Sinks

The Sink has the task to persist extracted triples. Any implementation, must implement the interface org.dice_research.squirrel.sink.Sink. At the moment, three sinks are implemented:

  • FileSink: stores the triples locally in files. This file-based sink supports several RDF serializations and compresses the createdfiles. Below, we have a example of usage on the spring-context file.
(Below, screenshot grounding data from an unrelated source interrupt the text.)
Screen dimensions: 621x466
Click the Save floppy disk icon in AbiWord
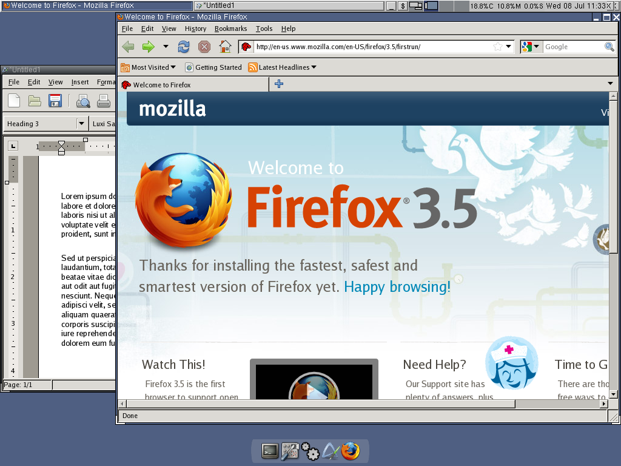[x=55, y=101]
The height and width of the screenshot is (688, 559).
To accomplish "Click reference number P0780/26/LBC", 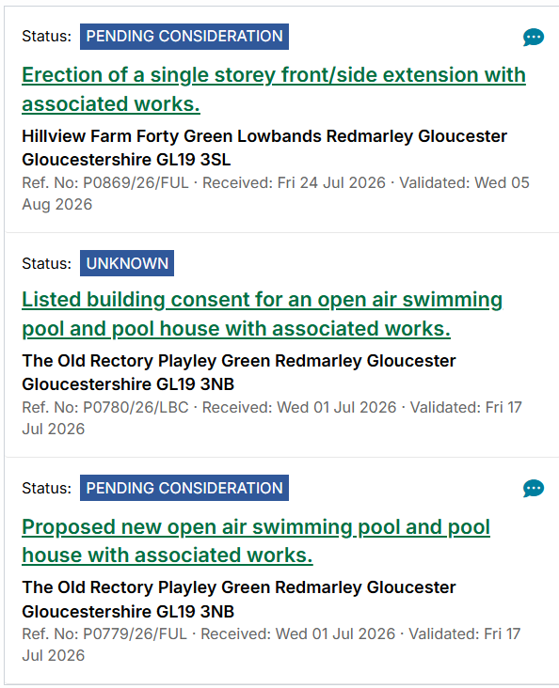I will 136,408.
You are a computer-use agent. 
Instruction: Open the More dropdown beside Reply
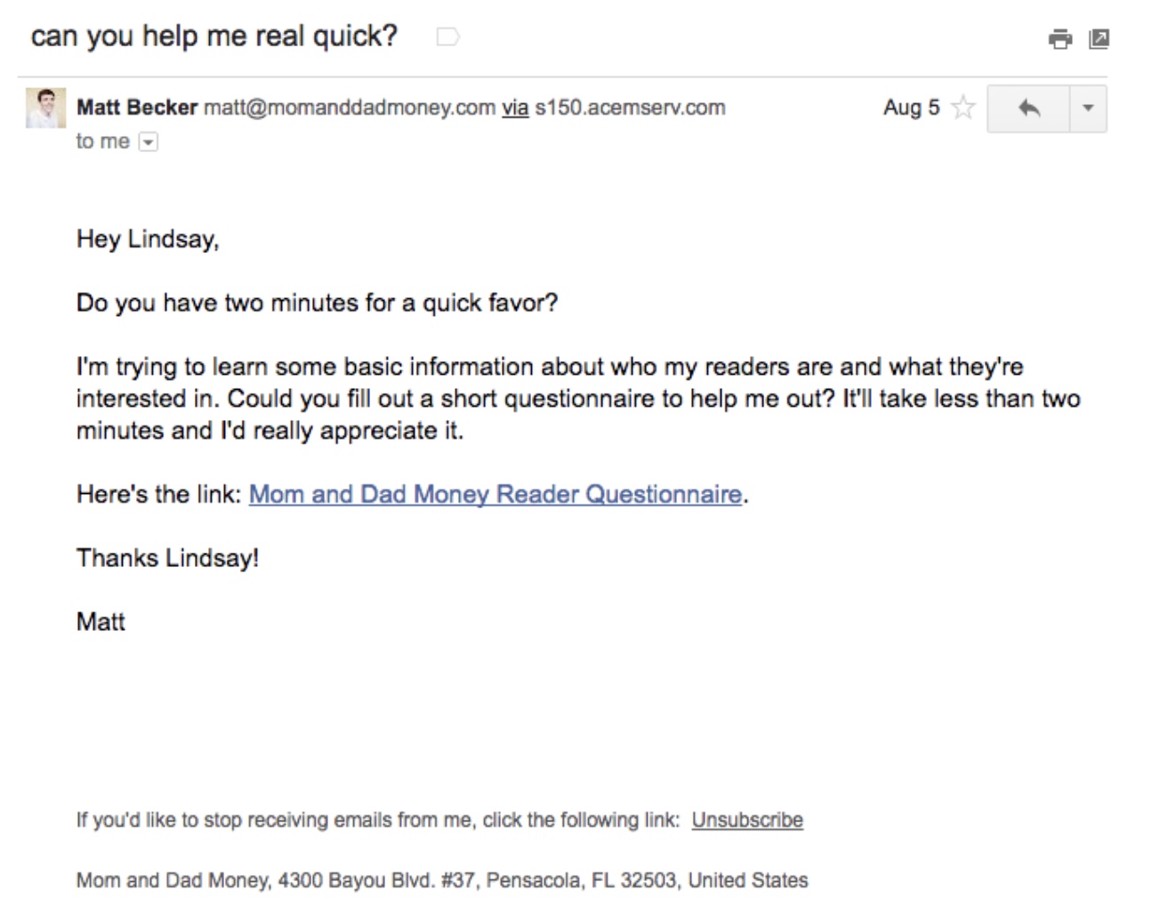1087,109
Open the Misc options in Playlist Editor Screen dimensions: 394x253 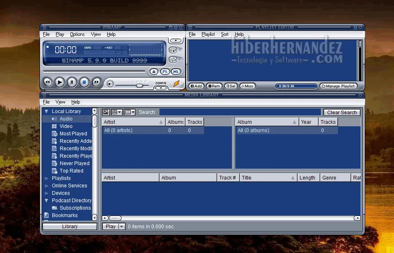point(247,86)
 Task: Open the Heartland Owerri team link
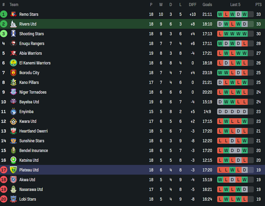tap(33, 131)

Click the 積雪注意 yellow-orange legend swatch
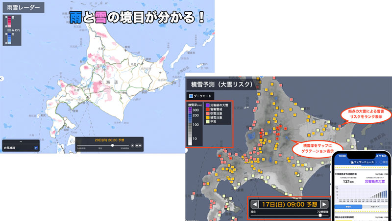point(208,118)
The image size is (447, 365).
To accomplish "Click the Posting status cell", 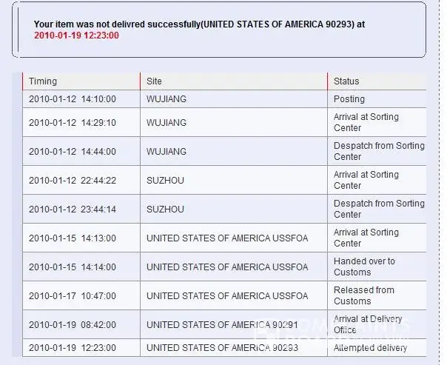I will pyautogui.click(x=349, y=99).
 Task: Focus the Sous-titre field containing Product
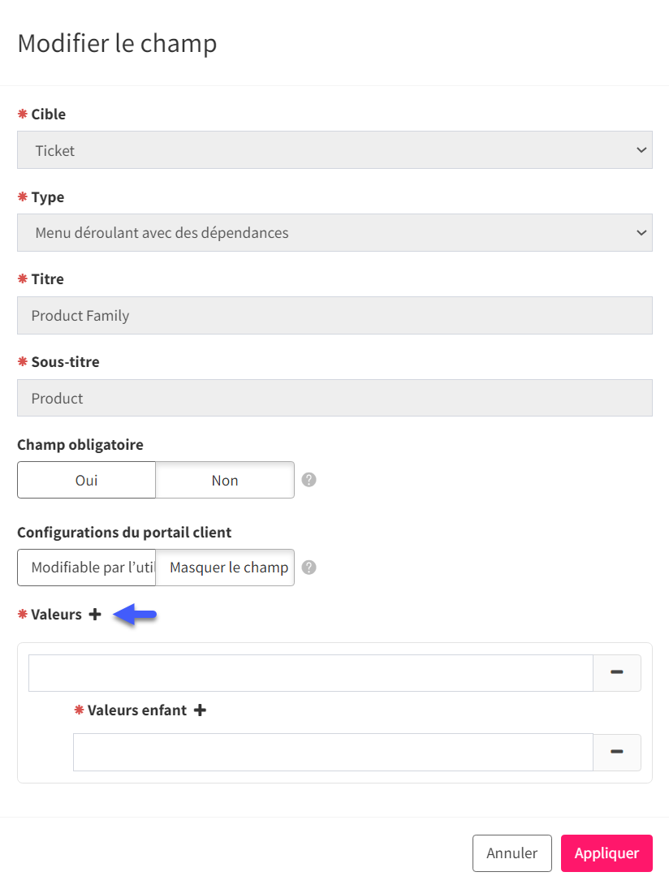point(335,398)
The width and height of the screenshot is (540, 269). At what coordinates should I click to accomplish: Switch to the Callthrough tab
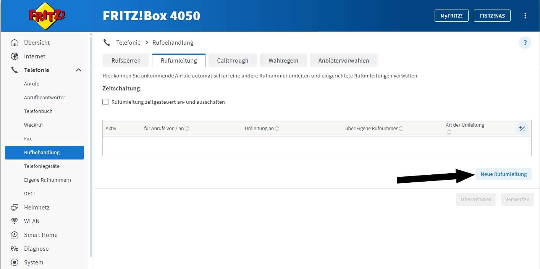233,60
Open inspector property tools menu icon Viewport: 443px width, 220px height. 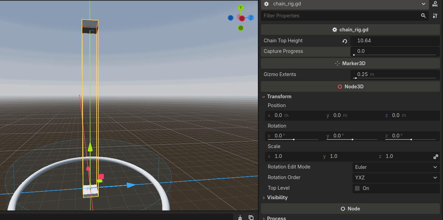coord(435,16)
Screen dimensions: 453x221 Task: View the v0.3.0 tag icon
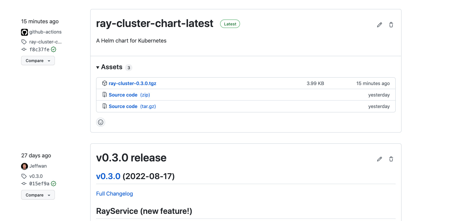(24, 176)
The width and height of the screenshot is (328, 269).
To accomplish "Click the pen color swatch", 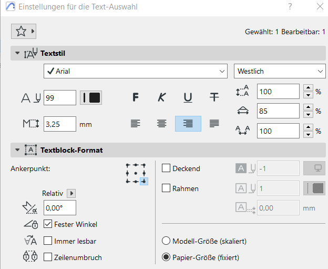I will (91, 97).

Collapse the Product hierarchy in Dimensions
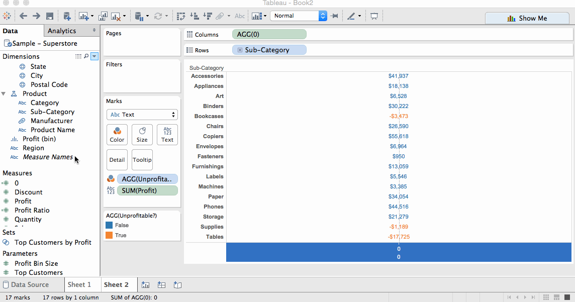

The implementation requires as arguments a File object, that will point the folder where data will be persisted and a boolean falue, indicating if the file will be compressed or not.
    
        <bean id="outputFolderBean" class="java.io.File">
          <constructor-arg index="0"
            value="#{systemEnvironment['OUTPUT_FOLDER']}" />
    	  </bean>
    
        <bean id="sinkBean"
          class="org.dice_research.squirrel.sink.impl.file.FileBasedSink"/>
          <constructor-arg name="outputDirectory"
            ref="outputFolderBean" />
          <constructor-arg name="useCompression" value="false" />
        </bean/>
        

  • HDT Sink: stores the data on HDTcompressed format. For more information about HDT, please check here. Just like the FileSink, the HDT Sink requires a File object as argument.
    
        <bean id="outputFolderBean" class="java.io.File">
        <constructor-arg index="0"
        value="#{systemEnvironment['OUTPUT_FOLDER']}" />
    	  </bean>
    
        <bean id="sinkBean"
        class="org.dice_research.squirrel.sink.impl.hdt.HdtBasedSink"> 
    		<constructor-arg name="outputDirectory" ref="outputFolderBean" /> </bean>
        

  • SPARQL Sink: uses SPARQL queries to insert the new triples into a triple store. This implementation requires 5 passed to the constructor: the Sparql endpoint URL and the user and password for the endpoint. The 4th argument refers to the interval (in ms) between each attempt, if the storage fails for some reason (temporary connectivity problem or any other unavailability) and the last argument indicates the number of attempts that the sink will perform.
    
         <bean id="sinkBean" class="org.dice_research.squirrel.sink.impl.sparql.SparqlBasedSink" factory-method="create"> 
          <constructor-arg index="0" value="#{systemEnvironment['SPARQL_URL']}" />
          <constructor-arg index="1" value="#{systemEnvironment['SPARQL_HOST_USER']}" />
          <constructor-arg index="2" value="#{systemEnvironment['SPARQL_HOST_PASSWD']}" />
          <constructor-arg index="3" value="1000" />
          <constructor-arg index="4" value="10" />
         </bean>